Cross-validation and predictive correlation

Predictive correlation and mean square error are used to evaluate Gaussian Bayesian networks in the same way as prediction error is used to evaluate discrete Bayesian networks. bn.cv() implements:

  1. loss = "cor" to compute the correlation between observed values and frequentist predictions from predict(..., method = "parents");
  2. loss = "cor-lw" to compute the correlation between observed values and frequentist predictions from predict(..., method = "bayes-lw");
  3. loss = "mse" to compute the correlation between observed values and frequentist predictions from predict(..., method = "parents");
  4. loss = "mse-lw" to compute the correlation between observed values and frequentist predictions from predict(..., method = "bayes-lw").
> bn.cv(gaussian.test, bn = "hc", loss = "cor", loss.args = list(target = "C"))

  k-fold cross-validation for Bayesian networks

  target learning algorithm:             Hill-Climbing 
  number of folds:                       10 
  loss function:                         Predictive Correlation 
  training node:                         C 
  expected loss:                         0.9967891
> bn.cv(gaussian.test, bn = "hc", loss = "mse-lw", loss.args = list(target = "C"))

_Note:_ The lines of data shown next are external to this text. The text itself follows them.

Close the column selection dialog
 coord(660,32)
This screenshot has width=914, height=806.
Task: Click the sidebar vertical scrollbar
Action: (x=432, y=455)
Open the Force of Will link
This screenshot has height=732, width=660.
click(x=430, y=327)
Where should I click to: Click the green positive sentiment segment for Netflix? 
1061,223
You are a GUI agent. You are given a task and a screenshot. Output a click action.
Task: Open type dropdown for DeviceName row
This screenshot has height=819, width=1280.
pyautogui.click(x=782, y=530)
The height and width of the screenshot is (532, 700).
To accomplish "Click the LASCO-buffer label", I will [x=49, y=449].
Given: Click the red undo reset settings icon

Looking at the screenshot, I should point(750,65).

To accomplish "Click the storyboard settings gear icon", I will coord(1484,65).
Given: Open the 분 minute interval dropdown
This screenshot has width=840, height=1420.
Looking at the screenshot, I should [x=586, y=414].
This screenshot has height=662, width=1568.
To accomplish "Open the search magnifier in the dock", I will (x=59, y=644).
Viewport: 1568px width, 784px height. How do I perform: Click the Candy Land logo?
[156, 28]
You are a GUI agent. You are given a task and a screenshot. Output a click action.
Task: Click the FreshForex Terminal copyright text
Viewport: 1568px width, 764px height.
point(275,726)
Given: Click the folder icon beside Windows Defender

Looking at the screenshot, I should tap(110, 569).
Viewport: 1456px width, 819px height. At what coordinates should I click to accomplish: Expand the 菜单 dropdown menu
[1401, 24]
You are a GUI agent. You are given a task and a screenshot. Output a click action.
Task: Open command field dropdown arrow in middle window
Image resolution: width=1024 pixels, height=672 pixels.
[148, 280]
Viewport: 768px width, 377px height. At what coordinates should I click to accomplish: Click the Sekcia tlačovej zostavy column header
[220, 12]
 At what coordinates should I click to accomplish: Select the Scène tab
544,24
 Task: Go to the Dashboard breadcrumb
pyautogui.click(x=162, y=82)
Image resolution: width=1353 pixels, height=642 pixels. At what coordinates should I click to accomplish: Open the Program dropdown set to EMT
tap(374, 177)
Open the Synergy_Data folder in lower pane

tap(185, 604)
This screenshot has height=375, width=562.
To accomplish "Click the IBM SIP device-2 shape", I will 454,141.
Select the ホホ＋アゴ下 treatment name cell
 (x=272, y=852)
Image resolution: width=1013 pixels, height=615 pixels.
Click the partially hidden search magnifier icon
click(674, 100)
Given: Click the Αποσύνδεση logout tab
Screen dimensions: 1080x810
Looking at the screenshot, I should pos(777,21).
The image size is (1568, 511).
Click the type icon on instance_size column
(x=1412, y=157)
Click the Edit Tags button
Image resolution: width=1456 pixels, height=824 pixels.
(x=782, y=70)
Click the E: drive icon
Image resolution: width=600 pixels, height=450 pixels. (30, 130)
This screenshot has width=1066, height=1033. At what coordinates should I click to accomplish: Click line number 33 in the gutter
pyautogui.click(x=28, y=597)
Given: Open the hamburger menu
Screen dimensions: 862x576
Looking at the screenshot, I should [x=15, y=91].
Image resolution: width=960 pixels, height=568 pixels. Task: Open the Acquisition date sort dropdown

  k-fold cross-validation for Bayesian networks

  target learning algorithm:             Hill-Climbing 
  number of folds:                       10 
  loss function:                         
                                      Mean Squared Error (Posterior, Gauss.) 
  training node:                         C 
  expected loss:                         0.2600608
Last updated on Sun Nov 5 19:42:02 2017 with bnlearn 4.3-20171001 and R version 3.0.2 (2013-09-25).